Private-first AI infrastructure

Do more with
less inference.

FORGE is a private second brain that learns what it can prove. We are building a trust-aware AI system that combines smaller local models with evidence-verified knowledge, persistent memory, and reusable solved work — testing whether practical business AI can run effectively on modest, customer-controlled hardware.
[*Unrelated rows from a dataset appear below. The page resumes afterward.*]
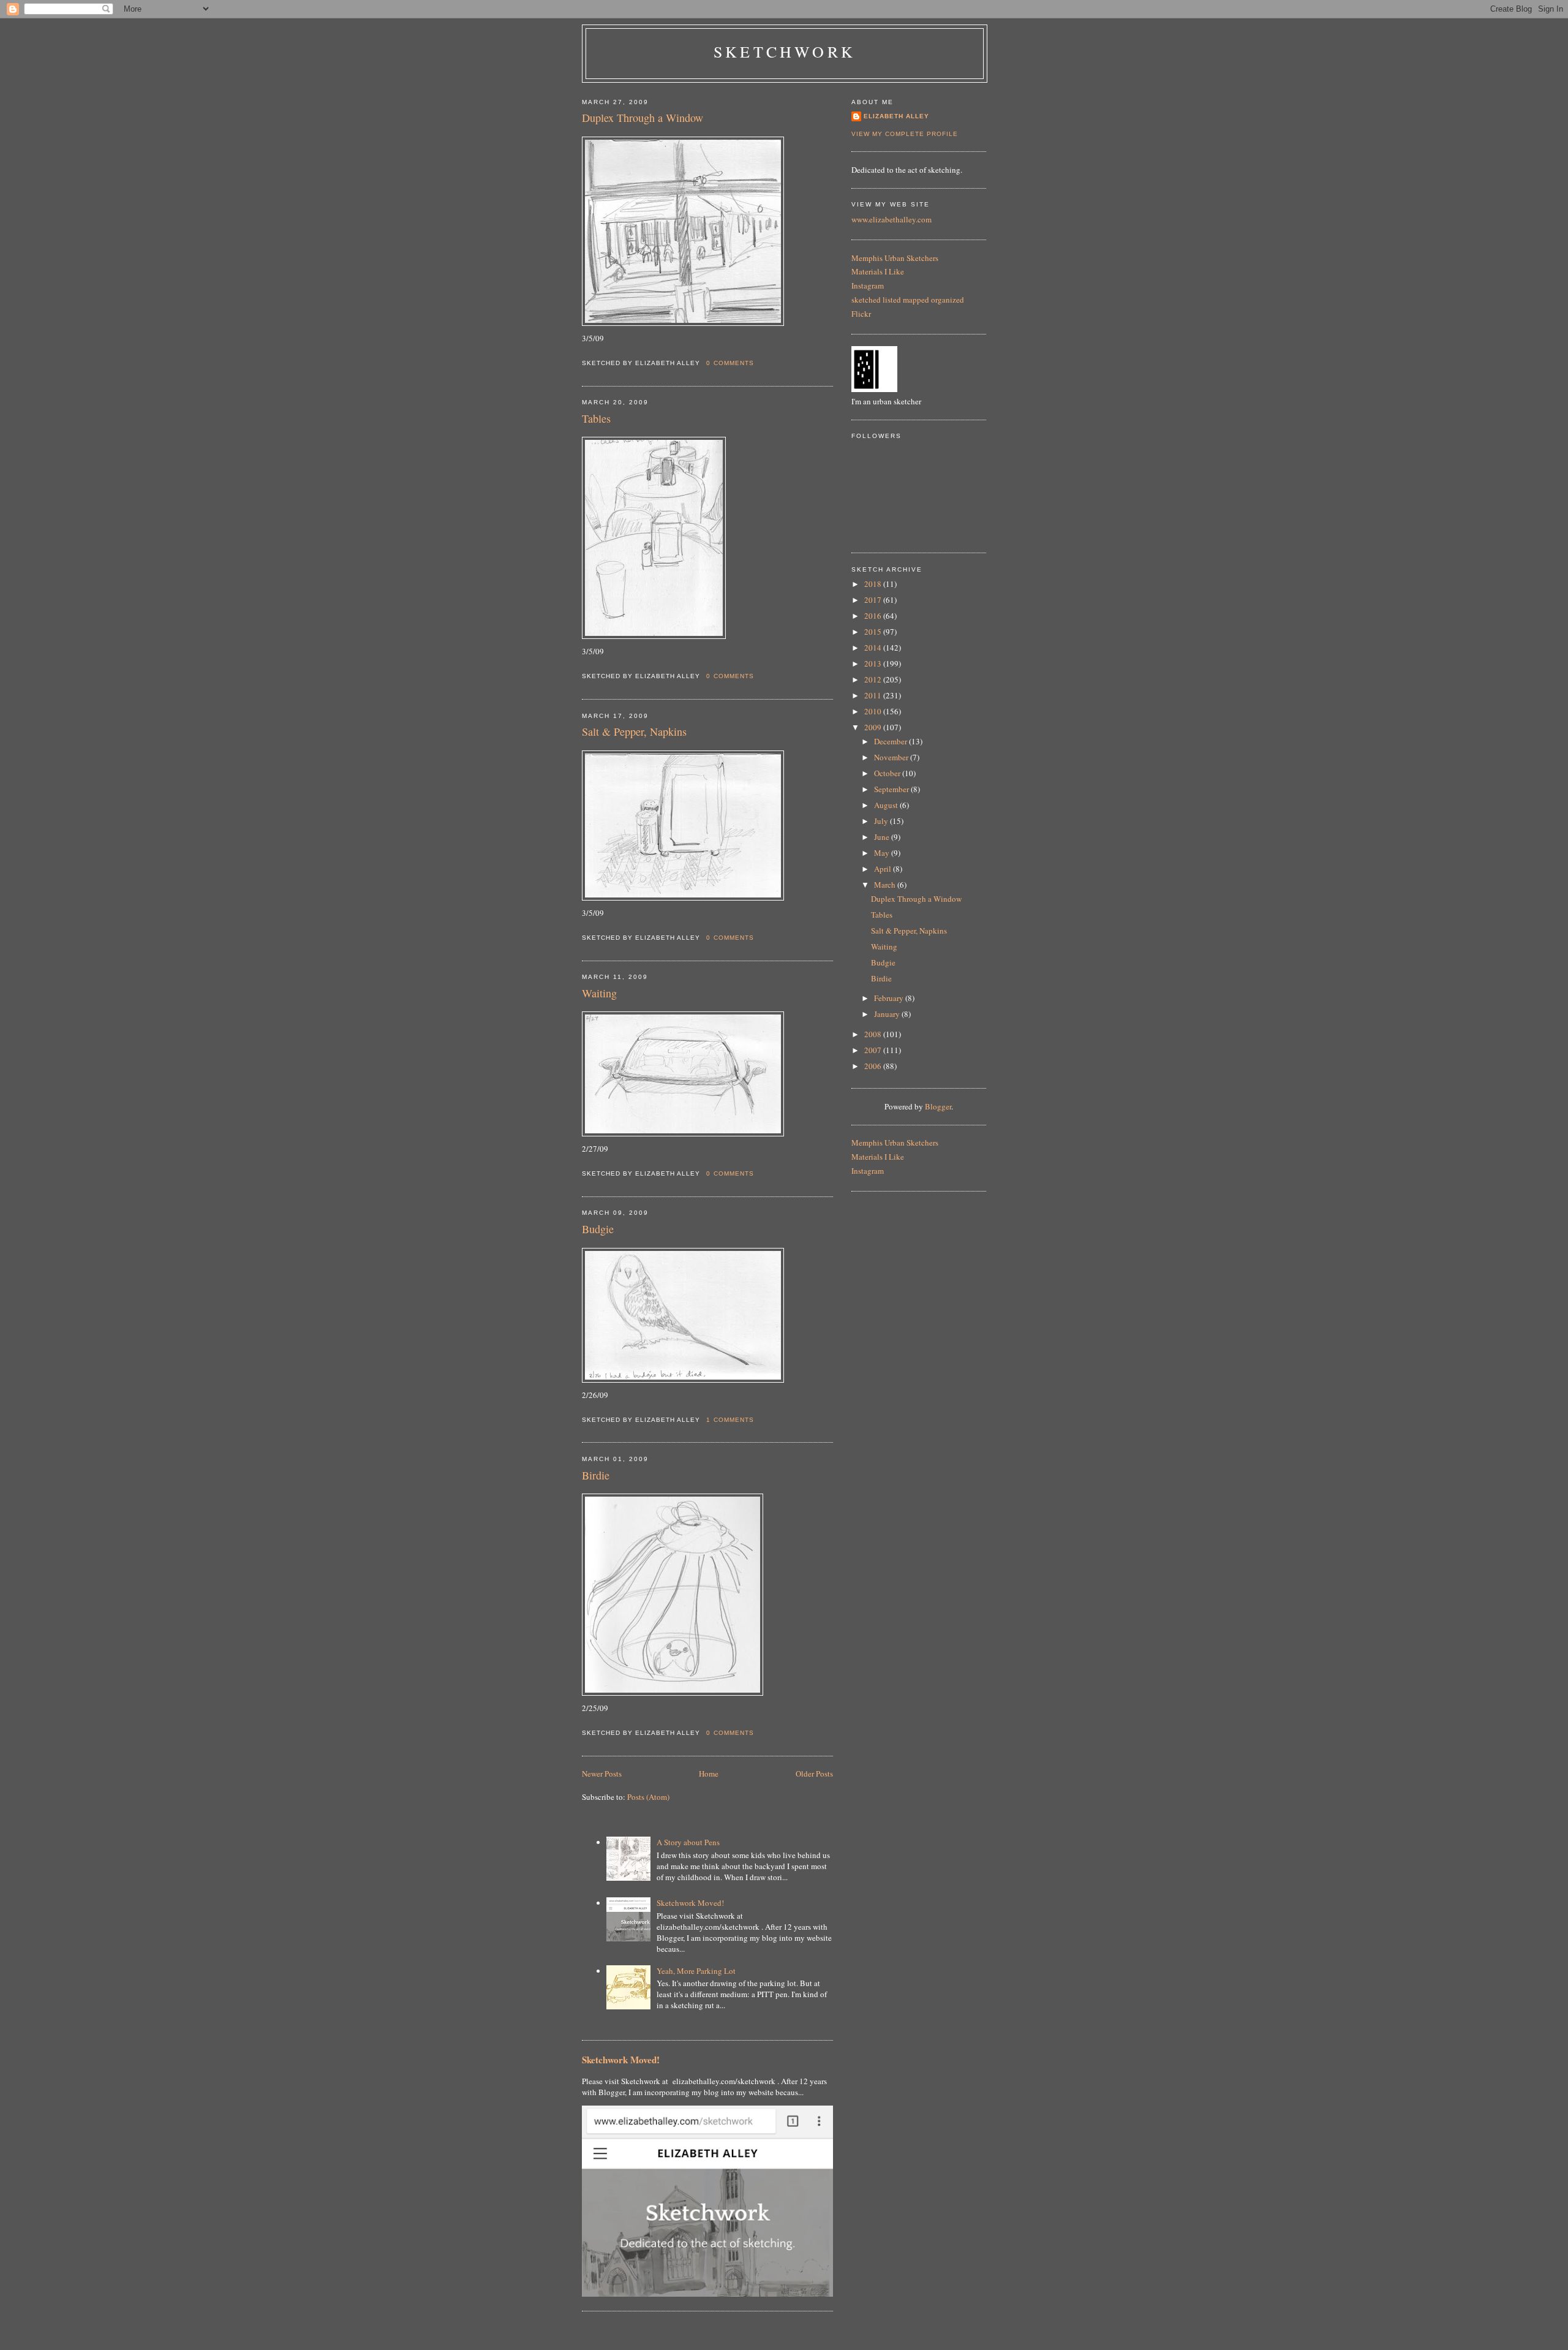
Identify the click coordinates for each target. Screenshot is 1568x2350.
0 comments (729, 363)
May (882, 852)
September (892, 789)
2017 (873, 599)
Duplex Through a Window (642, 117)
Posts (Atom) (648, 1796)
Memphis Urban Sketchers (894, 257)
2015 (873, 631)
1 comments (729, 1419)
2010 (873, 711)
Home (708, 1773)
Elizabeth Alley (896, 116)
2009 (873, 727)
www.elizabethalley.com (891, 219)
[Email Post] (757, 363)
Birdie (595, 1475)
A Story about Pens (688, 1842)
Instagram (867, 285)
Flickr (861, 313)
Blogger (938, 1106)
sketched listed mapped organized (907, 299)
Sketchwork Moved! (690, 1902)
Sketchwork (785, 51)
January (888, 1013)
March (885, 884)
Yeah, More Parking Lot (696, 1970)
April (883, 868)
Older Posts (814, 1773)
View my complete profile (904, 133)
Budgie (598, 1229)
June (882, 836)
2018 (873, 583)
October (888, 773)
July (882, 820)
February (889, 997)
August (887, 804)
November (892, 757)
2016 (873, 615)
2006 (873, 1065)
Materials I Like (877, 271)
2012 (873, 679)
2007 (873, 1050)
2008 (873, 1034)
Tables (596, 418)
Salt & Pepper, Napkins (634, 731)
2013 (873, 663)
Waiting (599, 993)
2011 (873, 695)
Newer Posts (602, 1773)
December (891, 741)
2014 (873, 647)
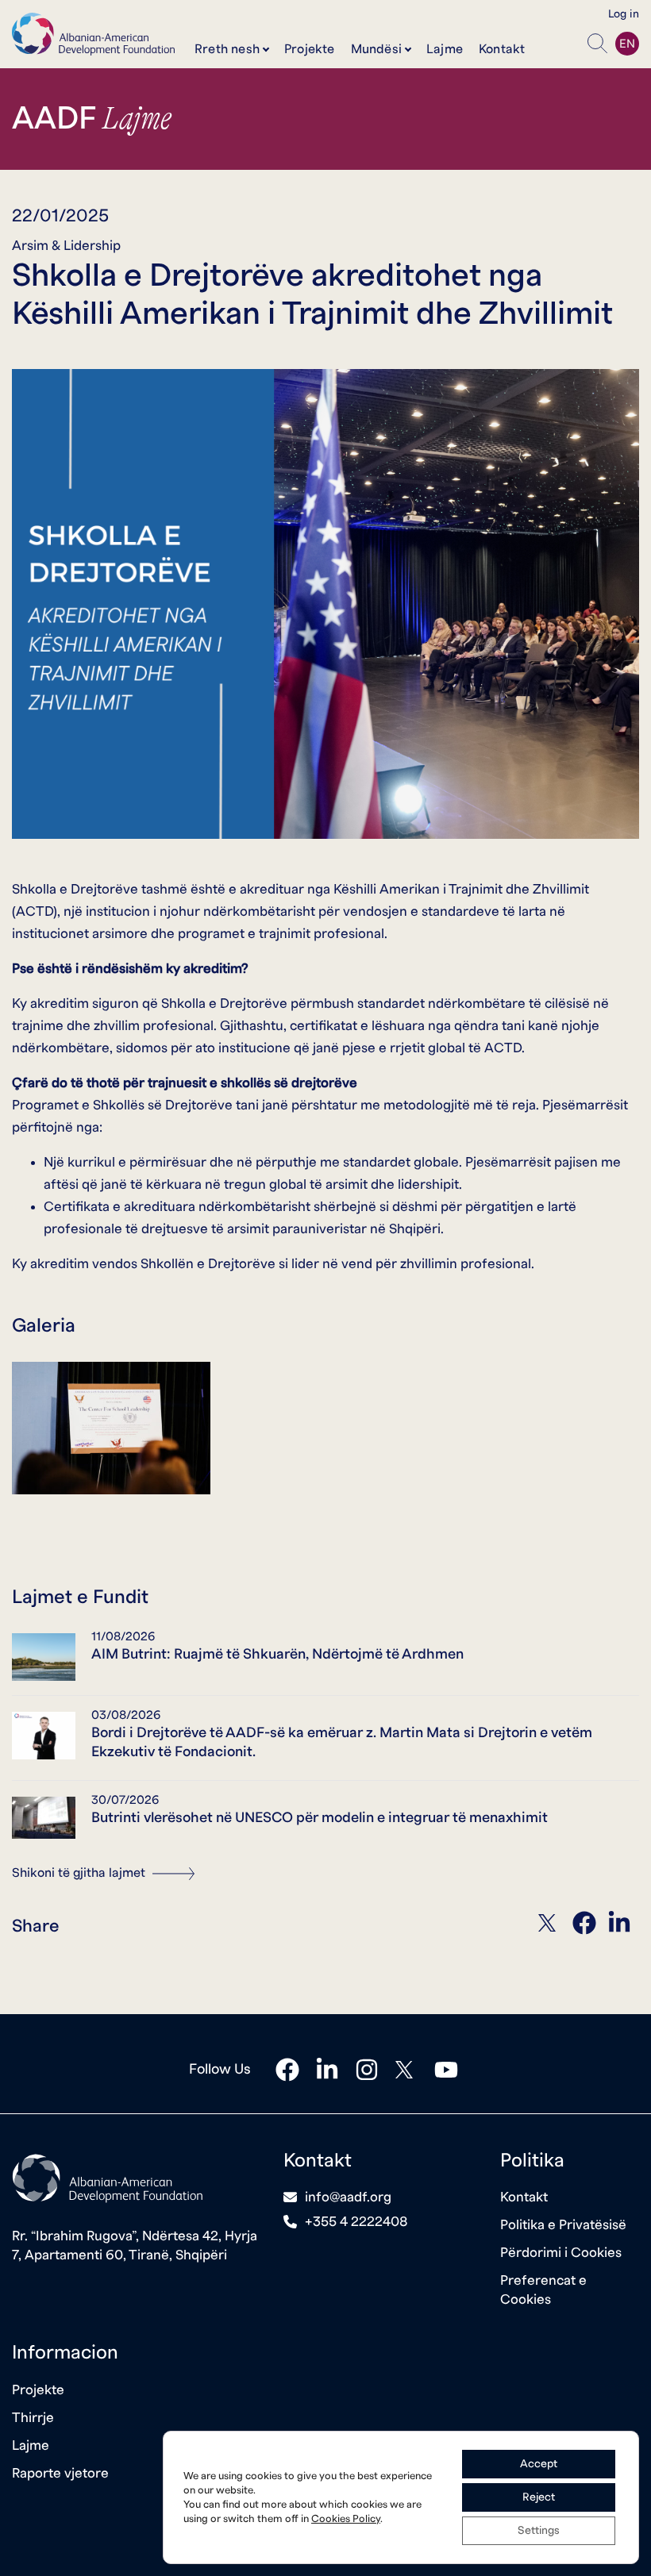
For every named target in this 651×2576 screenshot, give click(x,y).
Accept (538, 2464)
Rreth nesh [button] (227, 49)
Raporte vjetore (60, 2473)
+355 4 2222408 (356, 2221)
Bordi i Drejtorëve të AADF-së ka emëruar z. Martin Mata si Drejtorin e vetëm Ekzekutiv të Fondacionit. (341, 1742)
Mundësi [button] (376, 49)
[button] (597, 44)
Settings (539, 2530)
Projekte (309, 49)
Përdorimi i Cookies (561, 2252)
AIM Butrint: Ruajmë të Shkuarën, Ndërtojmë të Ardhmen (277, 1654)
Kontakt (502, 49)
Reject (538, 2497)
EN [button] (627, 44)
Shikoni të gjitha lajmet (80, 1873)
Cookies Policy (345, 2519)
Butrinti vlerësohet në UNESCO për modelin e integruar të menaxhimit (319, 1817)
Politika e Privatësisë (563, 2225)
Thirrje (33, 2417)
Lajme (444, 49)
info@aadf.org (348, 2197)
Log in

Phase I development • RTX 3070 8GB • Qwen2.5-Coder 7B • Private customer context stays local by default
30 Clean pilot cards
93.3% Exact-card retrieval @1
100% Expected-topic retrieval @1
0 / 150 Hard synthetic flags in pilot top-5 results
GO Clean-corpus scale gate
Research thesis

Can evidence-verified external knowledge, private memory, and trusted solved-work reuse allow smaller quantized models on modest hardware to approach the practical usefulness of substantially larger AI systems for defined workloads — while reducing recurring inference compute, cost, and data exposure?

01 / Knowledge

Evidence before trust.

FORGE does not treat generated text as truth. Permanent knowledge is tied to source evidence, provenance, verification state, freshness, and review policy.

02 / Architecture

Smaller model. Stronger system.

The local model handles reasoning. Retrieval, memory, tools, verification, and persistent knowledge externalize work that does not need to live inside model weights.

03 / Privacy

Private by default.

Customer code, documents, memory, and private context stay local by default. External services are reserved for approved public research or explicitly permitted stateless work.

04 / Knowledge Factory

Build knowledge, not filler.

Authoritative sources → frozen evidence → atomic claims → independent verification → deterministic quality gates → clean retrieval. Corpus size is not the objective; useful coverage is.

05 / Efficiency

Reuse solved work.

Exact and semantic trusted-answer caches are designed to turn repeated verified work into cheap retrieval instead of paying the inference cost again and again.

06 / Roadmap

From research prototype to private AI product.

Current path: scale the clean corpus toward ~5K quality cards, benchmark against larger-model baselines, add demand-driven continuous learning, then validate with real design partners.